For families managing food allergies, a new study from the University of Bristol and Bristol Children's Hospital offers findings that could help prevent future tragedies. While fatal food anaphylaxis remains rare, researchers have identified critical gaps in how children receive life-saving adrenaline treatment — and their work is pointing toward clear ways to save young lives.
The research, presented at the Royal College of Emergency Medicine Conference, examined data from the National Childhood Mortality Database on 19 children who died from food-induced anaphylaxis between 2019 and 2023. The numbers are stark: in 74 percent of cases, no adrenaline autoinjector was administered, or only a single dose was given before cardiac arrest. Seven of the 19 children — 37 percent — were not carrying their AAI at all when the reaction occurred.

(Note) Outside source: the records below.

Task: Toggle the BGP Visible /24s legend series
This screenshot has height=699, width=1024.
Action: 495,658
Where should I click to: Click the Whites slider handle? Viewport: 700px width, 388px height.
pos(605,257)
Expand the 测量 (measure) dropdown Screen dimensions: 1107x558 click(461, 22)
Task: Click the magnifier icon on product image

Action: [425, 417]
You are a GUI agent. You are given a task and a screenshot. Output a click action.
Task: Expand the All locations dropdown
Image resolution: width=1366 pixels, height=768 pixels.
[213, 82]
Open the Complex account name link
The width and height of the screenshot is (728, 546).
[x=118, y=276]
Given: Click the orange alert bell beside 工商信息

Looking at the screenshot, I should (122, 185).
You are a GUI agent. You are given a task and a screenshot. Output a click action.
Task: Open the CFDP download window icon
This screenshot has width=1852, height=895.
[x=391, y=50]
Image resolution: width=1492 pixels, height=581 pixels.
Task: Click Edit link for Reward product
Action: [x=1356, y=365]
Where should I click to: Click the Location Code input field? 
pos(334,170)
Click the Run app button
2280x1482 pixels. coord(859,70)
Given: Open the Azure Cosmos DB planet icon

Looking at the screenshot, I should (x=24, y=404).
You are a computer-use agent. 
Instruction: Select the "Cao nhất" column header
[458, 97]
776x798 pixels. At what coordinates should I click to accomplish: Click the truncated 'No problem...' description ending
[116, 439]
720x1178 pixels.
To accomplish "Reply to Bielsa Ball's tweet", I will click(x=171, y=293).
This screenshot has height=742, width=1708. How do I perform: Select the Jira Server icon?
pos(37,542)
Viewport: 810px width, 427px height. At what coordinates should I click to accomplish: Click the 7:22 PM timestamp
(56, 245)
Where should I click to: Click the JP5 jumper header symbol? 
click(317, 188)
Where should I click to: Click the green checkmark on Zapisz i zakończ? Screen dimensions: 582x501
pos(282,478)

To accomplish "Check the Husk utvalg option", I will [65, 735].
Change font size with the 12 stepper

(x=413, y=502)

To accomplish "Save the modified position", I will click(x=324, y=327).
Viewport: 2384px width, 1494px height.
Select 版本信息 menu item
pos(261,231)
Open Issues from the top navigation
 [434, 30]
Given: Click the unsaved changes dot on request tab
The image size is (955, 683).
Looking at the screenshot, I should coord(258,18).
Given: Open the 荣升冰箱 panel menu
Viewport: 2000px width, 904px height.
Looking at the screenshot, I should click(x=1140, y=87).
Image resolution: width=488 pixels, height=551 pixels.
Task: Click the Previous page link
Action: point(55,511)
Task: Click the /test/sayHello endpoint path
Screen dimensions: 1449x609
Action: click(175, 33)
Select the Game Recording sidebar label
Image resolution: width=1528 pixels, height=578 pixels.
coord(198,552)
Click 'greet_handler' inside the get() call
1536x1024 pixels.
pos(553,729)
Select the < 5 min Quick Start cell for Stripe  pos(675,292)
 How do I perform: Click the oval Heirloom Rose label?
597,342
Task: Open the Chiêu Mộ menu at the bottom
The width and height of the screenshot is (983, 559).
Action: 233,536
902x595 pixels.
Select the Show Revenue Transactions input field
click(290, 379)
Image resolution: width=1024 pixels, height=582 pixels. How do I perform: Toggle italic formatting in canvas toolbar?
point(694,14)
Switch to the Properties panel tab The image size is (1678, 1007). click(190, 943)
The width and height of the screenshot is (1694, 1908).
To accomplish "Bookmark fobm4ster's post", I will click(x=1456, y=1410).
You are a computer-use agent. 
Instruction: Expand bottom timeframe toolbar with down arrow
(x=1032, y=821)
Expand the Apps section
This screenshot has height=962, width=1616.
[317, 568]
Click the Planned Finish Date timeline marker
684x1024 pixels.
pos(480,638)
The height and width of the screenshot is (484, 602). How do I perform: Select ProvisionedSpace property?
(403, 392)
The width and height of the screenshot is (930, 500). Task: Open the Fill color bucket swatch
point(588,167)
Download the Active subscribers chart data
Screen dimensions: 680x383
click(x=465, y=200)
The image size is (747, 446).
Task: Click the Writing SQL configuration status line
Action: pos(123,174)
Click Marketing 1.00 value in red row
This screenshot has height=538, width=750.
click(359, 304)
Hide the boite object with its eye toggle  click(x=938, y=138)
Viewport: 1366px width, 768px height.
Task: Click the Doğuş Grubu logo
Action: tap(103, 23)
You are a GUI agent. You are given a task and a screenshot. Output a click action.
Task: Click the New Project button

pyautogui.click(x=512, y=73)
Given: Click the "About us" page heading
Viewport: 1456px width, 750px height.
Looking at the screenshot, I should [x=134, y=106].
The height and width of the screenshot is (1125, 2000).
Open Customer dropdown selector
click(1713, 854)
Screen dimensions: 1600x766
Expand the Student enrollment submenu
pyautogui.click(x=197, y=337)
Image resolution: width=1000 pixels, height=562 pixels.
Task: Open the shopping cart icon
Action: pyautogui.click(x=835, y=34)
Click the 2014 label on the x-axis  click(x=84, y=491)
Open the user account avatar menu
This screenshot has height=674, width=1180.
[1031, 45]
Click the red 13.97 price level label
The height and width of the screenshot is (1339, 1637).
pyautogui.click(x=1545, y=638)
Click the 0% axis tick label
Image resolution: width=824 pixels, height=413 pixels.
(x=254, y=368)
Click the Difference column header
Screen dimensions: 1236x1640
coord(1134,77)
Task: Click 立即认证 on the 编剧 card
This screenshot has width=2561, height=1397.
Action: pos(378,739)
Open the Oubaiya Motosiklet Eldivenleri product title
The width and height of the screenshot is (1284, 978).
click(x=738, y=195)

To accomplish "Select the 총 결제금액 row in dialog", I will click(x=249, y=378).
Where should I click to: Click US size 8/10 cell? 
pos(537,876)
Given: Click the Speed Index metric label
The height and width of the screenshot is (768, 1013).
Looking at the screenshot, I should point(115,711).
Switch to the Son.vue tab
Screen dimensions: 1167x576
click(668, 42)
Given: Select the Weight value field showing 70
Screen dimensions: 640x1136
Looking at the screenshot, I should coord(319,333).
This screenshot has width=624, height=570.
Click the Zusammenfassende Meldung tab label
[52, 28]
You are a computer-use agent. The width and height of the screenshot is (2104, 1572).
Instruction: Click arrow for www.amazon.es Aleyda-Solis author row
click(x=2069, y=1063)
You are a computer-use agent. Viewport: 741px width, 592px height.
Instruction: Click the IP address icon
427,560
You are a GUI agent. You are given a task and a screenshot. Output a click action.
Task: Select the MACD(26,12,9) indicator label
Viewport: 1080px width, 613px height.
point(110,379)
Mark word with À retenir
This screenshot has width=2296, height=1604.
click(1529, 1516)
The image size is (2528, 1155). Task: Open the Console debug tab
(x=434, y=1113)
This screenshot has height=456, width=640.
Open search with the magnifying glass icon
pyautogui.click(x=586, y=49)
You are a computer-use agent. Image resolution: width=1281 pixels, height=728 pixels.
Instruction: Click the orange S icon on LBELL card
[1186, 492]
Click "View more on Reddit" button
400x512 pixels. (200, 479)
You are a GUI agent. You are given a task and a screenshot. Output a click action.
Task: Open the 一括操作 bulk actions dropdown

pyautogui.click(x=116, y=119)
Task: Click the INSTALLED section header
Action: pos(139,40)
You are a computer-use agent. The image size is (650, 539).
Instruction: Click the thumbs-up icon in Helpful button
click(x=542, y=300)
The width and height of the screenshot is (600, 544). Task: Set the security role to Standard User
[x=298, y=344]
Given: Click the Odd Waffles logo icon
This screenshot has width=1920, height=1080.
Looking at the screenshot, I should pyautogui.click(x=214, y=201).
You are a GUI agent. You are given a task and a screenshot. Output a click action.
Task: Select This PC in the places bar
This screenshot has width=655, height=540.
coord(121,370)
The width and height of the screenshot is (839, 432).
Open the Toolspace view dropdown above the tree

Perhaps most striking is the timeline. In the 12 cases where data was available, the average time from symptom onset to cardiac arrest was just 14 minutes. In every single case, the child went into cardiac arrest before reaching an emergency department.
"There is a very short window of time, often just minutes, in which appropriate treatment can potentially alter the clinical course of these events," said Dr. Tom Roberts, NIHR Academic Clinical Lecturer in Emergency Medicine at Bristol Medical School and an A&E clinician at North Bristol NHS Trust. "Delays in delivering adrenaline treatment, which sometimes may require more than one dose, can have fatal consequences."
The research, published in Clinical & Experimental Allergy, also found that airway and breathing problems — not heart failure — were the primary cause of death in nearly all cases analyzed. This finding has direct implications for hospital treatment protocols, which currently focus on heart and circulatory failure.
"Current NHS guidelines focus on heart and circulatory failure," Dr. Roberts explained. "Our research suggests children who reach the hospital may not be getting the most effective emergency treatment they need, in the time they need it."
Hospital admissions for food allergies in children have risen by 600 percent over the past two decades, and a 2024 Lancet study confirmed food allergy rates doubled between 2008 and 2018. Of the deaths studied, teenagers aged 15 to 17 accounted for 47 percent of fatalities, while children aged 10 to 14 represented 42 percent.
Dr. John Covney, the study's lead author from Bristol Children's Hospital, said the findings point to two clear areas for intervention: ensuring every child at risk carries an AAI at all times, and updating hospital guidelines to prioritize breathing support alongside cardiac care.
The researchers are calling for updated guidelines on adrenaline use and emergency management of severe food anaphylaxis. For families, the message is equally clear: those few minutes before emergency services arrive represent the critical window where swift, proper treatment can change everything.